| Text |
--- BEGIN ---

Been pondering the controls. First thought is two transformers (CW-80), one for each loop. I've seen people build things that limit the travel of the throttle but I was thinking of dissecting the controller and using a restostat and separate switches for the bell and horn, all mounted into a plate that could be mounted in/on the wall. I'll have to do some more reading up on this. Option A would be easier though.

Starting a new job tomorrow so I'll be pretty busy to start but I plan on surfing eBay for good deals on track. Once I have enough for one loop I'll buy the wood and spend a few weekends getting this done.


----------



## patzdelsol (Dec 27, 2009)

Anyone have any thoughts on bridges? I have a plan for the one spanning over the TV. But have yet to decide on the style that will span the hallway. 
Pictures would be great and the hallway is about 3.5 to 4' wide. I'll have to scratch make it so I'm really just looking for style.


----------



## gunrunnerjohn (Nov 10, 2010)

One thought on the transformers. Depending on how good the power distribution is, you may find out that a speed on one place will be quite different at another. To avoid this, you need multiple drops to the track and good connections between individual track segments. Precise speed control of conventional locomotives is somewhat tricky, the grade greatly complicates that issue.


----------



## patzdelsol (Dec 27, 2009)

gunrunnerjohn said:


> One thought on the transformers. Depending on how good the power distribution is, you may find out that a speed on one place will be quite different at another. To avoid this, you need multiple drops to the track and good connections between individual track segments. Precise speed control of conventional locomotives is somewhat tricky, the grade greatly complicates that issue.


I was thinking multiple drops from the start just because of the size of the loops. Each bedroom is about 10X12, but I think bedroom #1 is a little bigger maybe 11X12. The loop I'm guessing will be over 110' long. Probably going to use the trial and error approach. Set it up and run the train to see where it slows. Adding wire won't be a problem, I plan on running it through the attic.


----------



## gunrunnerjohn (Nov 10, 2010)

The grade will complicate things. Running TMCC with cruise control, grades are not an issue, nor is speed control.


----------



## patzdelsol (Dec 27, 2009)

--- END ---

| Stored records |
--- BEGIN ---

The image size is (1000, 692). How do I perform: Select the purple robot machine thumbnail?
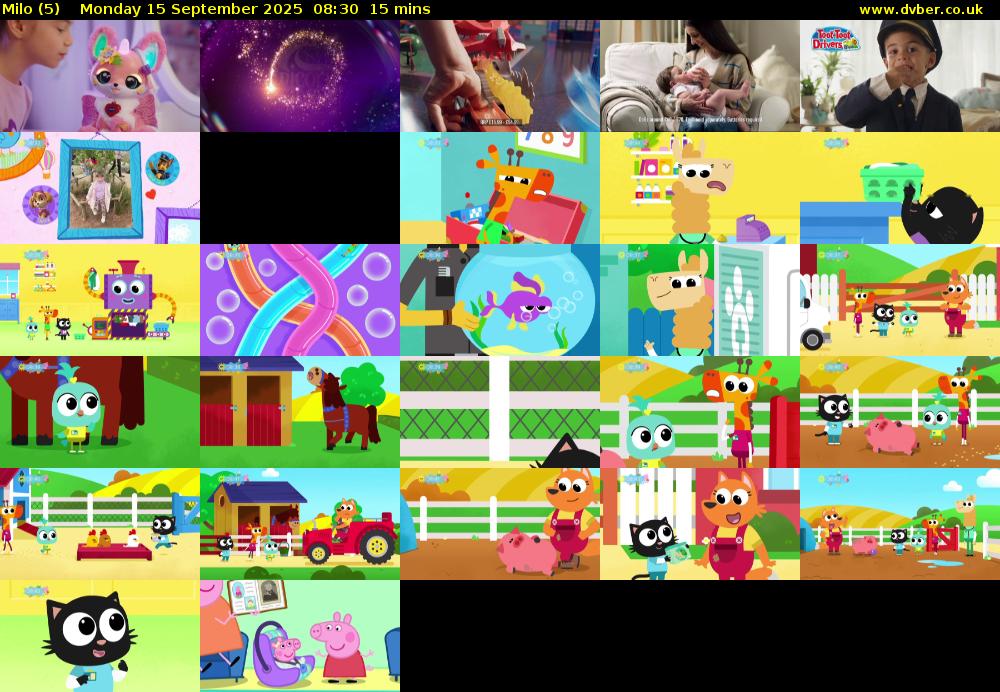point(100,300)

--- END ---
--- BEGIN ---

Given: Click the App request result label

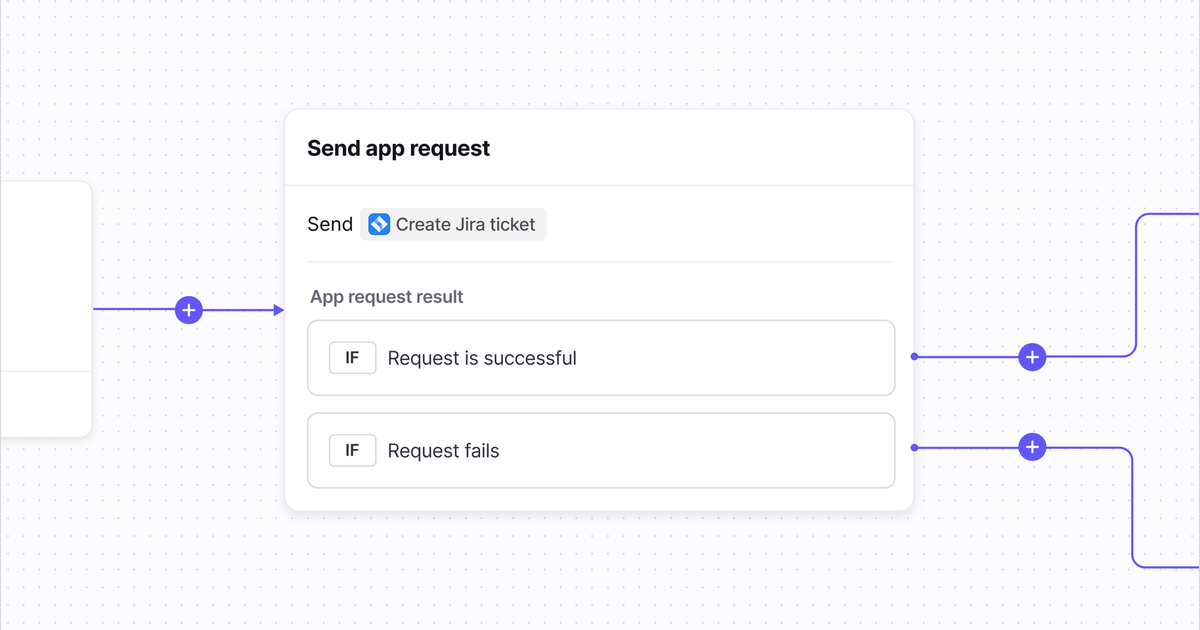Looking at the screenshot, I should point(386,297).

--- END ---

| Exercise objective |
For each statement below, say yes or no to whether it agrees with the model train thread, and quote the words of the thread that decide it. 1. The hallway the second bridge must span is about 3.5 to 4 feet wide. 2. The loop is expected to be under 100 feet long. 3. The added wire will be run under the floor.

| Expected output |
1. Yes: "the hallway is about 3.5 to 4' wide"
2. No: "The loop I'm guessing will be over 110' long."
3. No: "I plan on running it through the attic."